### [WHAT YOU NEED TO DO]
Your reply should contain every record, restated word for word.

╭─ RECORDS FOR THE EXERCISE

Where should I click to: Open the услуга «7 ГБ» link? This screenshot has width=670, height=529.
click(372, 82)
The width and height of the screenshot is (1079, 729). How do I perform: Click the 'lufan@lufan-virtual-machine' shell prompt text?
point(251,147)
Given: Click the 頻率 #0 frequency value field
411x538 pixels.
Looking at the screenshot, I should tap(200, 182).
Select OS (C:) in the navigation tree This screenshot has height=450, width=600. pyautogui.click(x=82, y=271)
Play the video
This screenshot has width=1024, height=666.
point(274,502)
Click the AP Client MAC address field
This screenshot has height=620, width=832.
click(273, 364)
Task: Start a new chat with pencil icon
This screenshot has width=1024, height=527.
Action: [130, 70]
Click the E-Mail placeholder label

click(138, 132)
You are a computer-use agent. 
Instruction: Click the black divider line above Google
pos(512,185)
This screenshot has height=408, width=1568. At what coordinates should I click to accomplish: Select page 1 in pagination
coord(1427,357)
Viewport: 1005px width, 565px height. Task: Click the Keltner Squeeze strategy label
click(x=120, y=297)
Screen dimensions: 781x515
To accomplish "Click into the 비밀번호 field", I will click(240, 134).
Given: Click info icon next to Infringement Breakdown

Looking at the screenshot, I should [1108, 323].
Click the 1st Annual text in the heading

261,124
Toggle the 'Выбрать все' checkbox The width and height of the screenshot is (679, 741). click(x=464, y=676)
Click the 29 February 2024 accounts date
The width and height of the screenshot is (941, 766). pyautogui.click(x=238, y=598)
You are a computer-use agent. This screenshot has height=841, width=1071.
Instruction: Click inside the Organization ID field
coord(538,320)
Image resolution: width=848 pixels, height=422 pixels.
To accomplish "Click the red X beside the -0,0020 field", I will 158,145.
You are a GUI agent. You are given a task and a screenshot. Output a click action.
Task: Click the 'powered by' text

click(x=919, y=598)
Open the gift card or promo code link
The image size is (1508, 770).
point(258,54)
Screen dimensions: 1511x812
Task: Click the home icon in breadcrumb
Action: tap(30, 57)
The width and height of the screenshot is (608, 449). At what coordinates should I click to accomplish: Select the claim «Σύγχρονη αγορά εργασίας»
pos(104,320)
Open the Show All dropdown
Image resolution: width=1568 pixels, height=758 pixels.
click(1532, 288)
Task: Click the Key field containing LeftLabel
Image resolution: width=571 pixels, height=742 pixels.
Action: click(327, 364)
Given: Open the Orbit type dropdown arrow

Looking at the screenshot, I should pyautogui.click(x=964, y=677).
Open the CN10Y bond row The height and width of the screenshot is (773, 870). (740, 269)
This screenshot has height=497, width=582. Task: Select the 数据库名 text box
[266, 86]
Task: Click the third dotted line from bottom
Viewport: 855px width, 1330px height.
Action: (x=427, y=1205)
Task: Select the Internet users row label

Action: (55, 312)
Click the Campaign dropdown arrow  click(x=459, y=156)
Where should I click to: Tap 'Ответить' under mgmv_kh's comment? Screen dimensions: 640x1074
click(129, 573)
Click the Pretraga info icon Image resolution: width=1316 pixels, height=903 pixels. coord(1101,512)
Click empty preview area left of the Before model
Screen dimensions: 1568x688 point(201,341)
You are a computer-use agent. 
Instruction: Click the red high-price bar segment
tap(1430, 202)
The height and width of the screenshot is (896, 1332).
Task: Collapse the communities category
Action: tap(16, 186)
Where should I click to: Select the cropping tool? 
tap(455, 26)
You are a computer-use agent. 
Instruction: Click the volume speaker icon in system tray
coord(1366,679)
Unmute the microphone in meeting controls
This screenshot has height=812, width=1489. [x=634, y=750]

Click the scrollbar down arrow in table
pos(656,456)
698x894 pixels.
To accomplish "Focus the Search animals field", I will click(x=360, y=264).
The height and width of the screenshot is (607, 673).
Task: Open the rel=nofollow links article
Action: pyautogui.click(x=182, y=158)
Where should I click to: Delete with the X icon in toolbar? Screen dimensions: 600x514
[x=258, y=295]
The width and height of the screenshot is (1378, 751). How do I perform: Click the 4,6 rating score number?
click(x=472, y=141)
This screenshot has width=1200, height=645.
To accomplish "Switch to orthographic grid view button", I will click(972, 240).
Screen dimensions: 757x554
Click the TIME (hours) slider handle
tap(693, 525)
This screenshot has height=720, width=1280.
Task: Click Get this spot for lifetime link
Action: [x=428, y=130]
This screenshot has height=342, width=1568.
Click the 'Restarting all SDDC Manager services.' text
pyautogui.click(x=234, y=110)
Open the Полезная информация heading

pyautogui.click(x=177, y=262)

╰─

### [SOLUTION TO THIS TASK]
Where should I click to: Open the услуга «7 ГБ» link? This screenshot has width=670, height=529.
click(372, 82)
The width and height of the screenshot is (1079, 729). How do I perform: Click the 'lufan@lufan-virtual-machine' shell prompt text?
point(251,147)
Given: Click the 頻率 #0 frequency value field
411x538 pixels.
Looking at the screenshot, I should tap(200, 182).
Select OS (C:) in the navigation tree This screenshot has height=450, width=600. pyautogui.click(x=82, y=271)
Play the video
This screenshot has width=1024, height=666.
point(274,502)
Click the AP Client MAC address field
This screenshot has height=620, width=832.
click(273, 364)
Task: Start a new chat with pencil icon
This screenshot has width=1024, height=527.
Action: [130, 70]
Click the E-Mail placeholder label

click(138, 132)
You are a computer-use agent. 
Instruction: Click the black divider line above Google
pos(512,185)
This screenshot has height=408, width=1568. At what coordinates should I click to accomplish: Select page 1 in pagination
coord(1427,357)
Viewport: 1005px width, 565px height. Task: Click the Keltner Squeeze strategy label
click(x=120, y=297)
Screen dimensions: 781x515
To accomplish "Click into the 비밀번호 field", I will click(240, 134).
Given: Click info icon next to Infringement Breakdown

Looking at the screenshot, I should [1108, 323].
Click the 1st Annual text in the heading

261,124
Toggle the 'Выбрать все' checkbox The width and height of the screenshot is (679, 741). click(x=464, y=676)
Click the 29 February 2024 accounts date
The width and height of the screenshot is (941, 766). pyautogui.click(x=238, y=598)
You are a computer-use agent. This screenshot has height=841, width=1071.
Instruction: Click inside the Organization ID field
coord(538,320)
Image resolution: width=848 pixels, height=422 pixels.
To accomplish "Click the red X beside the -0,0020 field", I will 158,145.
You are a GUI agent. You are given a task and a screenshot. Output a click action.
Task: Click the 'powered by' text

click(x=919, y=598)
Open the gift card or promo code link
The image size is (1508, 770).
point(258,54)
Screen dimensions: 1511x812
Task: Click the home icon in breadcrumb
Action: tap(30, 57)
The width and height of the screenshot is (608, 449). At what coordinates should I click to accomplish: Select the claim «Σύγχρονη αγορά εργασίας»
pos(104,320)
Open the Show All dropdown
Image resolution: width=1568 pixels, height=758 pixels.
click(1532, 288)
Task: Click the Key field containing LeftLabel
Image resolution: width=571 pixels, height=742 pixels.
Action: click(327, 364)
Given: Open the Orbit type dropdown arrow

Looking at the screenshot, I should pyautogui.click(x=964, y=677).
Open the CN10Y bond row The height and width of the screenshot is (773, 870). (740, 269)
This screenshot has height=497, width=582. Task: Select the 数据库名 text box
[266, 86]
Task: Click the third dotted line from bottom
Viewport: 855px width, 1330px height.
Action: (x=427, y=1205)
Task: Select the Internet users row label

Action: (55, 312)
Click the Campaign dropdown arrow  click(x=459, y=156)
Where should I click to: Tap 'Ответить' under mgmv_kh's comment? Screen dimensions: 640x1074
click(129, 573)
Click the Pretraga info icon Image resolution: width=1316 pixels, height=903 pixels. coord(1101,512)
Click empty preview area left of the Before model
Screen dimensions: 1568x688 point(201,341)
You are a computer-use agent. 
Instruction: Click the red high-price bar segment
tap(1430, 202)
The height and width of the screenshot is (896, 1332).
Task: Collapse the communities category
Action: tap(16, 186)
Where should I click to: Select the cropping tool? 
tap(455, 26)
You are a computer-use agent. 
Instruction: Click the volume speaker icon in system tray
coord(1366,679)
Unmute the microphone in meeting controls
This screenshot has height=812, width=1489. [x=634, y=750]

Click the scrollbar down arrow in table
pos(656,456)
698x894 pixels.
To accomplish "Focus the Search animals field", I will click(x=360, y=264).
The height and width of the screenshot is (607, 673).
Task: Open the rel=nofollow links article
Action: pyautogui.click(x=182, y=158)
Where should I click to: Delete with the X icon in toolbar? Screen dimensions: 600x514
[x=258, y=295]
The width and height of the screenshot is (1378, 751). How do I perform: Click the 4,6 rating score number?
click(x=472, y=141)
This screenshot has width=1200, height=645.
To accomplish "Switch to orthographic grid view button", I will click(972, 240).
Screen dimensions: 757x554
Click the TIME (hours) slider handle
tap(693, 525)
This screenshot has height=720, width=1280.
Task: Click Get this spot for lifetime link
Action: [x=428, y=130]
This screenshot has height=342, width=1568.
Click the 'Restarting all SDDC Manager services.' text
pyautogui.click(x=234, y=110)
Open the Полезная информация heading

pyautogui.click(x=177, y=262)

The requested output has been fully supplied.